▶ _SET EXERCISE_
Rewrite the listing from the line with "This screenshot has width=761, height=438." to the line with "Looking at the screenshot, I should tap(308, 584).", replacing "Expand" with "Open" and leaving everything else unchanged.

▶ _DATA RECORDS_
__________
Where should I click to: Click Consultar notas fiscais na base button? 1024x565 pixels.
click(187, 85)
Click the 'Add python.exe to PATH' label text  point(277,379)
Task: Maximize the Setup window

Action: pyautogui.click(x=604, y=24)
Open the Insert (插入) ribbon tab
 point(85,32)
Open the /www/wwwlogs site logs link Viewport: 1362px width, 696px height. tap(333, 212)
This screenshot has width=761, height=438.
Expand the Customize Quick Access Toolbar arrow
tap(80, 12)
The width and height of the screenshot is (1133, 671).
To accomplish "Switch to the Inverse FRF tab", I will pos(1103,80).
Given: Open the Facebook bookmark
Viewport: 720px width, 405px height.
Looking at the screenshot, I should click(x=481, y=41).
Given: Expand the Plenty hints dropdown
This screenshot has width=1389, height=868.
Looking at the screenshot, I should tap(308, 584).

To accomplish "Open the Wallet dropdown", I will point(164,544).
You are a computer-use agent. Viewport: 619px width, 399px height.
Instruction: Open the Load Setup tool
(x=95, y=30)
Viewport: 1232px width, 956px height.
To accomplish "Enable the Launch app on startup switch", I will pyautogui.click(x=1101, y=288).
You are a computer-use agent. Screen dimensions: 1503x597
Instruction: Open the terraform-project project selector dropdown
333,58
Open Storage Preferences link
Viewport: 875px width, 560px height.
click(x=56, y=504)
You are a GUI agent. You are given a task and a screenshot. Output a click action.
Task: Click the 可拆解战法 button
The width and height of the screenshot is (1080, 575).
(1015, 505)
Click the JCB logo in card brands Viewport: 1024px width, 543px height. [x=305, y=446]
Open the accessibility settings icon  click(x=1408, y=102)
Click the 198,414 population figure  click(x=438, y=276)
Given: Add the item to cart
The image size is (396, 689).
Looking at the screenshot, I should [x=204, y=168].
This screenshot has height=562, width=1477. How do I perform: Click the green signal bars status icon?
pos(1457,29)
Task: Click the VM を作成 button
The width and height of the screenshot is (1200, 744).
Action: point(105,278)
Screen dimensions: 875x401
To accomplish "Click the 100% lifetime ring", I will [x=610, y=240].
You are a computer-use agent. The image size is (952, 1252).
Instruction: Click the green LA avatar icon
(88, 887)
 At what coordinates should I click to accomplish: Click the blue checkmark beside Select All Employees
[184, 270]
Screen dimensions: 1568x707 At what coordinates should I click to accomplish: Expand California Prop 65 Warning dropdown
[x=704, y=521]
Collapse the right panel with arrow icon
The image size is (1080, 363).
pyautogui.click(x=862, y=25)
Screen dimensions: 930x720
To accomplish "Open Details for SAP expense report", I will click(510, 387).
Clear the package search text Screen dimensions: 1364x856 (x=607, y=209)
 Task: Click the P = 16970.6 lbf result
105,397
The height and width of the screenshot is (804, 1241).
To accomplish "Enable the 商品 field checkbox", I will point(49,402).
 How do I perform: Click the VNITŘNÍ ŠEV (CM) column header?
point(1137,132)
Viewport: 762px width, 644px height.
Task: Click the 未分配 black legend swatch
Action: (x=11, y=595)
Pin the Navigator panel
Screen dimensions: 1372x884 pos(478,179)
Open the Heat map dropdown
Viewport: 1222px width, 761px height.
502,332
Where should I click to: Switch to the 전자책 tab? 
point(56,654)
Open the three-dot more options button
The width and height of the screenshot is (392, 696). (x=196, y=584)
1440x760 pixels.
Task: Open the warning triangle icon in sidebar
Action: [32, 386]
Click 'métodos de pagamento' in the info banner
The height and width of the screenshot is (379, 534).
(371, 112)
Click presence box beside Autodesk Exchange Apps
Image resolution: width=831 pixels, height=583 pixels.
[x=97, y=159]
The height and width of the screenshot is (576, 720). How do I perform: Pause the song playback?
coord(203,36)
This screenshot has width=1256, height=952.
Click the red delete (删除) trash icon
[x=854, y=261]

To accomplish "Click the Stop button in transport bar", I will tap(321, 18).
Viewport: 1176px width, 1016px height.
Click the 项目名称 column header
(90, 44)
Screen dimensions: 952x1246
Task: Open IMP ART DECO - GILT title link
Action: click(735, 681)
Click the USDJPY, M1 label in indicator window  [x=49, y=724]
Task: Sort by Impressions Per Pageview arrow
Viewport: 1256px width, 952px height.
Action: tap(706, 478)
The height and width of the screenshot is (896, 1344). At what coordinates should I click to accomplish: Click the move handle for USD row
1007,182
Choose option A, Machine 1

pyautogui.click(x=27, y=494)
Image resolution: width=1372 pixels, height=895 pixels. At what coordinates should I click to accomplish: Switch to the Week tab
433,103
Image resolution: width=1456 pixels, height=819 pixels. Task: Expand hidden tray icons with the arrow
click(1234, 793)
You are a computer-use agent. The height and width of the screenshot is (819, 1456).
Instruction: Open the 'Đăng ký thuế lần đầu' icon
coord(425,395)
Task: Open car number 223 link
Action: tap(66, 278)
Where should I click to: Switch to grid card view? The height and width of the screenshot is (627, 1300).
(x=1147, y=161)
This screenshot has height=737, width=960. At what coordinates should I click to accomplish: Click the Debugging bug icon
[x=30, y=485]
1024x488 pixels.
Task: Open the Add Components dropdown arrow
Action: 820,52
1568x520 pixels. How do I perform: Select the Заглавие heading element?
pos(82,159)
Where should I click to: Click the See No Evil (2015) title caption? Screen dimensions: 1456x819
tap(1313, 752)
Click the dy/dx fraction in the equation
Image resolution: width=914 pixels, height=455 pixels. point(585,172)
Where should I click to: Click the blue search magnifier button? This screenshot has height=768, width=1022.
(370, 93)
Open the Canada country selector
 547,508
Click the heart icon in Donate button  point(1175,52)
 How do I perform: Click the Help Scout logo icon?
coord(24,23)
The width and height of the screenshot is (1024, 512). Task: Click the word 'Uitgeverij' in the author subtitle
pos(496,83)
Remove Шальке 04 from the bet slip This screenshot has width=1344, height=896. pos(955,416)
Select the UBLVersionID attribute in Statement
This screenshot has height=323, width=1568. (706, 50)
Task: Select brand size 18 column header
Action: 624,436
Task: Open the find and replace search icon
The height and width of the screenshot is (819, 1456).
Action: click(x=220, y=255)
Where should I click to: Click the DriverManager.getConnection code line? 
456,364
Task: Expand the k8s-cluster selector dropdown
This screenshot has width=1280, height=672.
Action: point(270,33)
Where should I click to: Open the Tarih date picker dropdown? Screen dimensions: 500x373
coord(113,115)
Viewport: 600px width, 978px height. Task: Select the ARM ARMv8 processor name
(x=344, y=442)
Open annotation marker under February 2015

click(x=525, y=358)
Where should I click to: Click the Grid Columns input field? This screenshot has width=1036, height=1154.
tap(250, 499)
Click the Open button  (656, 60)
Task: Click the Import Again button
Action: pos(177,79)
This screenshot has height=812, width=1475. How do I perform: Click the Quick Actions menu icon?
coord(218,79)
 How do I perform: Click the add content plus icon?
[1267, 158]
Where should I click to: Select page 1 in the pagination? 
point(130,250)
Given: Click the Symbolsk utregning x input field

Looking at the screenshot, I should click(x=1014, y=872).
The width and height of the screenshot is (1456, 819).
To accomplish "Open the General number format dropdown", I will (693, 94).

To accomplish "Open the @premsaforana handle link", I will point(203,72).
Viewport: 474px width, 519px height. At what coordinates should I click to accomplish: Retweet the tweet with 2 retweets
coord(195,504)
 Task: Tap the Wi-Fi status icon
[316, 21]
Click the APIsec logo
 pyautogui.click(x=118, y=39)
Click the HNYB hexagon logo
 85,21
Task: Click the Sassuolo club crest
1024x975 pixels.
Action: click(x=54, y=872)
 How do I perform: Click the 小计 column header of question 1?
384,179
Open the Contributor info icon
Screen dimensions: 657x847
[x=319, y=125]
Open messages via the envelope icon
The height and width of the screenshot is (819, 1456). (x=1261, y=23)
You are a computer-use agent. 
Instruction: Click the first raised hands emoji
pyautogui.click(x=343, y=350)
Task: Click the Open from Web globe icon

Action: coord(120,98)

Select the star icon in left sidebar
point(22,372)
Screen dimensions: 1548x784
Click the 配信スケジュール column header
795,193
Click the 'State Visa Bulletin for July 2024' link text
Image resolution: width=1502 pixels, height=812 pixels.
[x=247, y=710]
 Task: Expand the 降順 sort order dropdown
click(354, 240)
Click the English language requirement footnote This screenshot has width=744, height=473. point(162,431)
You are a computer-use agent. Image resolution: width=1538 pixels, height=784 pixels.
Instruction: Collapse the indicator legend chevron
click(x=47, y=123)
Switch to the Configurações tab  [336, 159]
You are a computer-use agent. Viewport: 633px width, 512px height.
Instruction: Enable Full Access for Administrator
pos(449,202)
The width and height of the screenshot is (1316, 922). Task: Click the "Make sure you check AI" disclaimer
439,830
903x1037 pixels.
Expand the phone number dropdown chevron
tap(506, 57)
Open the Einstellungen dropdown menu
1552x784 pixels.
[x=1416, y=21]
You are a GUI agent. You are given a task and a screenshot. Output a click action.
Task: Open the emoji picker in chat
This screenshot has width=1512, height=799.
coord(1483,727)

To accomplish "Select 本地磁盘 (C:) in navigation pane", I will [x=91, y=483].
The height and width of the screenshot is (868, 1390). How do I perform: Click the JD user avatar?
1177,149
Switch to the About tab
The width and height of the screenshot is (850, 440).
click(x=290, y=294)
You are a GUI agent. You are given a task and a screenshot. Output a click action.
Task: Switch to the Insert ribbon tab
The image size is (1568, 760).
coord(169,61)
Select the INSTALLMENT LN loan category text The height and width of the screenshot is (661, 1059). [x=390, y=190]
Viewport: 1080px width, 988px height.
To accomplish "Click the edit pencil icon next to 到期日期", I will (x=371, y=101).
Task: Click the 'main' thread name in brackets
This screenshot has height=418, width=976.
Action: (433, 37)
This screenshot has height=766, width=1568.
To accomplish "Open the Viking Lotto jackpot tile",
__________
▶ _SOLUTION_
This screenshot has width=761, height=438.
Open the Customize Quick Access Toolbar arrow
tap(80, 12)
The width and height of the screenshot is (1133, 671).
To accomplish "Switch to the Inverse FRF tab", I will pos(1103,80).
Given: Open the Facebook bookmark
Viewport: 720px width, 405px height.
Looking at the screenshot, I should click(x=481, y=41).
Given: Open the Plenty hints dropdown
This screenshot has width=1389, height=868.
Looking at the screenshot, I should tap(308, 584).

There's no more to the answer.